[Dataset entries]
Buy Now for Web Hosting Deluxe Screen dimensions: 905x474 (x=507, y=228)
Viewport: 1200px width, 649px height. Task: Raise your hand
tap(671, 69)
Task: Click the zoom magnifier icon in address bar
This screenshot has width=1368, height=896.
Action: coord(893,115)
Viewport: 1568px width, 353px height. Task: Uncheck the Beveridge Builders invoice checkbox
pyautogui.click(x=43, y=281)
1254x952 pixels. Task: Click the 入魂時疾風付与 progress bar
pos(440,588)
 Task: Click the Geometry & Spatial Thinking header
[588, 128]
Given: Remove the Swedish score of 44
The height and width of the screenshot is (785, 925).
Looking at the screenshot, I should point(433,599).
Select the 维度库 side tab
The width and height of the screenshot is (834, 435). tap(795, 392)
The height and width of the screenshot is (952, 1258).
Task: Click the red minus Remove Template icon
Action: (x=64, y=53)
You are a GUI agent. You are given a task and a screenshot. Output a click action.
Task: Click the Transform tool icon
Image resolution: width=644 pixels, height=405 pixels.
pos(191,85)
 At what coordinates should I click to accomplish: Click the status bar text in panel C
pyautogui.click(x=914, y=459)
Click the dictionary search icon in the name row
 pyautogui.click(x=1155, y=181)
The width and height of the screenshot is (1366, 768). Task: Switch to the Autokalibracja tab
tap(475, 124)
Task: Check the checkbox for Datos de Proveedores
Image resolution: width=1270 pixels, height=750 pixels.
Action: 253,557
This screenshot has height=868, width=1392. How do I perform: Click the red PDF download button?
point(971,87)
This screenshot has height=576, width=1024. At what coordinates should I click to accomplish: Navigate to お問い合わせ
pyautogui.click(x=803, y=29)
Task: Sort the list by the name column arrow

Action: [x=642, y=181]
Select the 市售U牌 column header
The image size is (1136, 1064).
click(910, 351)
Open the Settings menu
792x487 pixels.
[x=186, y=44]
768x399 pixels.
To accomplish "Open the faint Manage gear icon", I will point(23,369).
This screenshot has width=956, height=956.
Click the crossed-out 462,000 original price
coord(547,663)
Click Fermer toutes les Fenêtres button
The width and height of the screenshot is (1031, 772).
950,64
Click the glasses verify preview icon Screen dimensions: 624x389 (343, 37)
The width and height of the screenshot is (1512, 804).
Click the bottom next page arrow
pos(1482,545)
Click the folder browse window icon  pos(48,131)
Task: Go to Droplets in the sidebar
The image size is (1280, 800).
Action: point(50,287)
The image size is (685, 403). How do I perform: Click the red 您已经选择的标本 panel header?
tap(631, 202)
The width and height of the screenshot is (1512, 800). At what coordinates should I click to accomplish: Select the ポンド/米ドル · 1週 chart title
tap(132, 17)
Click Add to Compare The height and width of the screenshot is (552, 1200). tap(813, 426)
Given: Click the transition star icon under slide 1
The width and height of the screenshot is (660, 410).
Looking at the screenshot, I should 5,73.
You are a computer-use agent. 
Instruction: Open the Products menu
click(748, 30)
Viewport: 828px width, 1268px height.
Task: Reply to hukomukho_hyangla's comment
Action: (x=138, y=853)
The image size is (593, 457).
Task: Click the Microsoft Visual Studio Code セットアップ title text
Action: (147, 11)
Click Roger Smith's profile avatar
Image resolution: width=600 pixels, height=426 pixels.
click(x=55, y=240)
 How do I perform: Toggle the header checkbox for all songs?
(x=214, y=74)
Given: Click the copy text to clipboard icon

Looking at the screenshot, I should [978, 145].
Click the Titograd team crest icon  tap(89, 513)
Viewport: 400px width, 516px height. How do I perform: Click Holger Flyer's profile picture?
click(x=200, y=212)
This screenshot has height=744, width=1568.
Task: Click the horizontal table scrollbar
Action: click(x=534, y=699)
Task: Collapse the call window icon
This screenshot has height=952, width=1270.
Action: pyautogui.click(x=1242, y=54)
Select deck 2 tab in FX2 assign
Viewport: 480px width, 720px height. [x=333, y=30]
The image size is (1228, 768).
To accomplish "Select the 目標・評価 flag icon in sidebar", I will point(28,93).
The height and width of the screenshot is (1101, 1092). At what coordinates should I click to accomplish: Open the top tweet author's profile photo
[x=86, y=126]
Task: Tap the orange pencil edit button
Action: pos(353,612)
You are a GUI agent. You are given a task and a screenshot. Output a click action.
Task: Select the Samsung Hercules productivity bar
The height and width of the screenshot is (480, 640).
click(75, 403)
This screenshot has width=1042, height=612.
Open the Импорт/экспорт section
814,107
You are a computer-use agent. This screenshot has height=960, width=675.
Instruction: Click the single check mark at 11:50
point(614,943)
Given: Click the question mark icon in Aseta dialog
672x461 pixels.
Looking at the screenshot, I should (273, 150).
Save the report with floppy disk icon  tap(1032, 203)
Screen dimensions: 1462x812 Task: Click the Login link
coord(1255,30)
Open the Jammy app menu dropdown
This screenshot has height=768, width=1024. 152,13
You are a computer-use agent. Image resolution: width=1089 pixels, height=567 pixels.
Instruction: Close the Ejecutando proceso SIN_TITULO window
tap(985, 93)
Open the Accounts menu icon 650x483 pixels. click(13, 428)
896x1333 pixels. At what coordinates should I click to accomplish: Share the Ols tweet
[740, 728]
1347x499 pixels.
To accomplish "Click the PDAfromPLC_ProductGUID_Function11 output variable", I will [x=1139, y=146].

HOW TO COMPLETE THIS TASK>
The expected output is the lines from the one with "672x461 pixels." through the end of the data, exactly as written and nothing more.

SOLVED PROBLEM>
672x461 pixels.
Looking at the screenshot, I should (273, 150).
Save the report with floppy disk icon  tap(1032, 203)
Screen dimensions: 1462x812 Task: Click the Login link
coord(1255,30)
Open the Jammy app menu dropdown
This screenshot has height=768, width=1024. 152,13
You are a computer-use agent. Image resolution: width=1089 pixels, height=567 pixels.
Instruction: Close the Ejecutando proceso SIN_TITULO window
tap(985, 93)
Open the Accounts menu icon 650x483 pixels. click(13, 428)
896x1333 pixels. At what coordinates should I click to accomplish: Share the Ols tweet
[740, 728]
1347x499 pixels.
To accomplish "Click the PDAfromPLC_ProductGUID_Function11 output variable", I will [x=1139, y=146].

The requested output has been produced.